I wondered as I read the novel if it would have been more successful had Shteyngart separated the strands of his personality into separate characters, as Dostoevsky incomparably did. (It is not only immigrants who contain multitudes.) For the failure of Misha as a character is not only a technical failure but something larger. Because of the multiplicity of his voices, I read Absurdistan as a literary experience, not a human one. And I read it as it demanded to be read: lazily. In The Rhetoric of Fiction, Wayne Booth argued against the idea that the only way a person works while reading is by deciphering esoteric prose. There is harder and more important work to be done: raising oneself “to the height required to experience the imaginative and emotional complexities” of a piece. The height required in Absurdistan is low. This is not a necessary evil of a comic novel. Notes from Underground, Something Happened, Herzog demand and earn work even as the comedy pours. One can’t fault Shteyngart for not producing a masterpiece, but one can question why a writer of his intelligence and feel for American and Russian literature, a writer so ambitious in wanting to swallow the world and match its anarchic energy with delight, would not contain Misha’s voices in order to let him live.
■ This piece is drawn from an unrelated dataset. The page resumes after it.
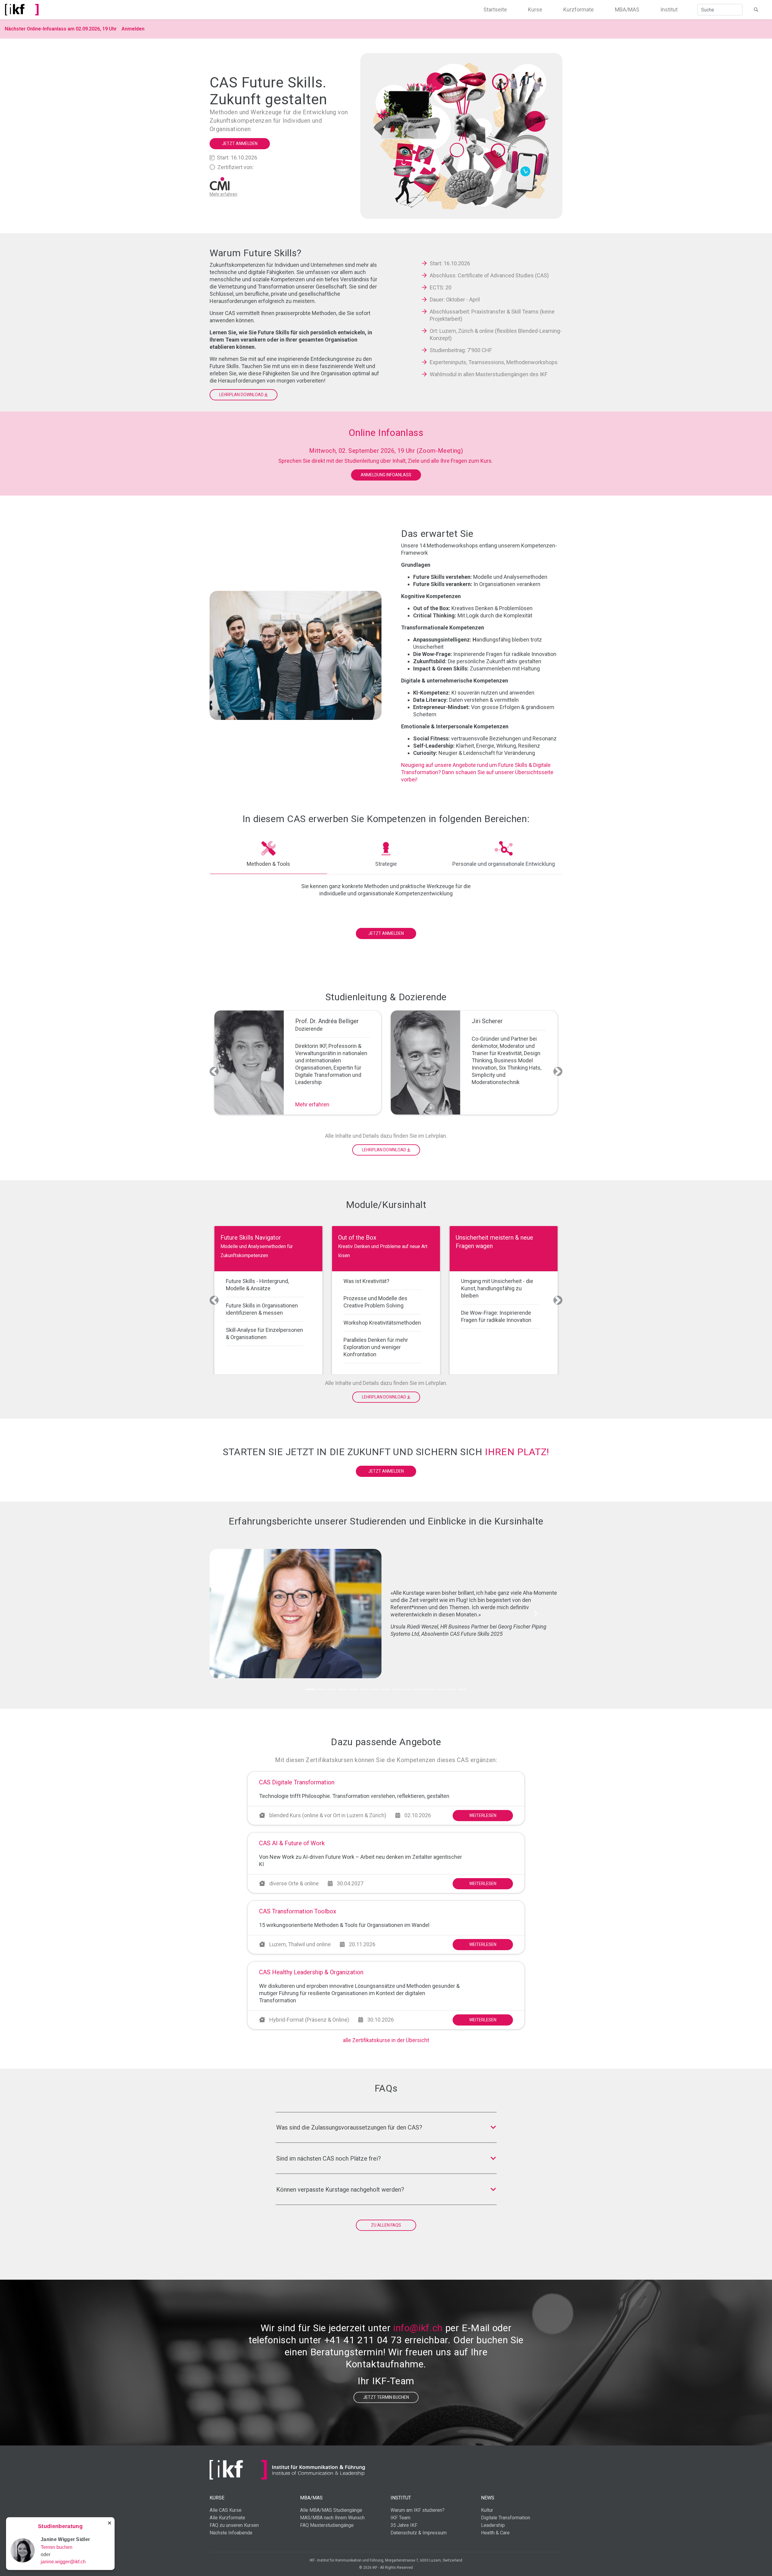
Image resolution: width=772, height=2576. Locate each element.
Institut (669, 9)
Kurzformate (578, 9)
Absurdistan wants our laughs, yes, but also our compassion, anger, and hope. In one passage, Misha, echoing Ivan Karamazov, despairs for a group of Russian children. But Misha’s pity fails to move because it comes as a too inconsequential intermission between comic scenes and from a voice that does not convince.

The disintegration of unitary character has been an artistic theme for a long time. It is probably the artistic theme of high modernism. And a hero eclectic in tastes, without an identity and with too many identities, morally and physically flabby, politically passive, globally intermingled, and generally confused may be a fitting hero at the start of the 21st century. Yet Shteyngart never shows that his type of putting-in—his contradictory and multifarious point of view—is a necessary or even particularly apt style to grapple with what it means to be alive now. Reviewers like Kirn and Caryl presume that because modern life is global, chaotic, and absurd, a novel that is praiseworthily global, chaotic, and absurd could only be supremely successful. Yet a novel can’t succeed as cultural description or even as good writing. A novel must succeed as a novel. For Absurdistan to have succeeded, Shteyngart would have had to select: the good jokes, the most original material, the scenes with consequences. One girlfriend and one voice. The novel then would have been both entertaining and serious, a book that would have gripped me until the end, a book that would have lastingly expanded my sense of the world, a book that would have brought my emotions and intellect inside it as I struggled with Misha, as Misha. That is a lot to ask of a novel, I know. But Gary Shteyngart writes as if he can do anything.